[TASK TO COMPLETE]: Rewrite the material below, replacing "Where should I click to" with "Where do I click to" and leaving everything else unchanged.

[Item position entries]
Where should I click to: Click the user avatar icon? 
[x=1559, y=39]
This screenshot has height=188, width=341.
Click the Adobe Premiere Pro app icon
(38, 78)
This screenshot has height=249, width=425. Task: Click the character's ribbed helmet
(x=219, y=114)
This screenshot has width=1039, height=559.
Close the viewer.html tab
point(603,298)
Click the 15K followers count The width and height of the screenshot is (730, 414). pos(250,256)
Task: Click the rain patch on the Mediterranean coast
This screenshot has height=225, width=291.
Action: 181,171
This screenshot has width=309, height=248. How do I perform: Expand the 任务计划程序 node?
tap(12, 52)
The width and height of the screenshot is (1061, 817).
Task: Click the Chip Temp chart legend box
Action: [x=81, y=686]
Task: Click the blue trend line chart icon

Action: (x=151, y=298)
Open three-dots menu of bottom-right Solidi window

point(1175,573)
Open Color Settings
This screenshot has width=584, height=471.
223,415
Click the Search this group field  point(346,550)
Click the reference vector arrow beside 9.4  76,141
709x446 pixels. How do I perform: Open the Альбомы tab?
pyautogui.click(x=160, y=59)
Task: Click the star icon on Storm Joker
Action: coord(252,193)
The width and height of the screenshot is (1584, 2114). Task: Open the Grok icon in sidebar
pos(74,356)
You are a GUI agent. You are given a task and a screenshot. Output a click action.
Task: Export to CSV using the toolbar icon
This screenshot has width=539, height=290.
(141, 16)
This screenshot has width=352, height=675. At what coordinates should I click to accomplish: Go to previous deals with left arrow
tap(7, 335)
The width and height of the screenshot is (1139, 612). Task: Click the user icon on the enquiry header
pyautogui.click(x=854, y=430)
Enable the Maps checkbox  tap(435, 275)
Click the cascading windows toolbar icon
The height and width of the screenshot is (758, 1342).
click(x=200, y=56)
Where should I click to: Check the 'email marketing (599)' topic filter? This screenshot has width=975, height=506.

[RESPONSE]:
Where do I click to: Click the user avatar icon? 
[x=1559, y=39]
This screenshot has height=188, width=341.
Click the Adobe Premiere Pro app icon
(38, 78)
This screenshot has height=249, width=425. Task: Click the character's ribbed helmet
(x=219, y=114)
This screenshot has width=1039, height=559.
Close the viewer.html tab
point(603,298)
Click the 15K followers count The width and height of the screenshot is (730, 414). pos(250,256)
Task: Click the rain patch on the Mediterranean coast
This screenshot has height=225, width=291.
Action: 181,171
This screenshot has width=309, height=248. How do I perform: Expand the 任务计划程序 node?
tap(12, 52)
The width and height of the screenshot is (1061, 817).
Task: Click the Chip Temp chart legend box
Action: [x=81, y=686]
Task: Click the blue trend line chart icon

Action: (x=151, y=298)
Open three-dots menu of bottom-right Solidi window

point(1175,573)
Open Color Settings
This screenshot has width=584, height=471.
223,415
Click the Search this group field  point(346,550)
Click the reference vector arrow beside 9.4  76,141
709x446 pixels. How do I perform: Open the Альбомы tab?
pyautogui.click(x=160, y=59)
Task: Click the star icon on Storm Joker
Action: coord(252,193)
The width and height of the screenshot is (1584, 2114). Task: Open the Grok icon in sidebar
pos(74,356)
You are a GUI agent. You are given a task and a screenshot. Output a click action.
Task: Export to CSV using the toolbar icon
This screenshot has width=539, height=290.
(141, 16)
This screenshot has width=352, height=675. At what coordinates should I click to accomplish: Go to previous deals with left arrow
tap(7, 335)
The width and height of the screenshot is (1139, 612). Task: Click the user icon on the enquiry header
pyautogui.click(x=854, y=430)
Enable the Maps checkbox  tap(435, 275)
Click the cascading windows toolbar icon
The height and width of the screenshot is (758, 1342).
click(x=200, y=56)
Where do I click to: Check the 'email marketing (599)' topic filter? This screenshot has width=975, height=506.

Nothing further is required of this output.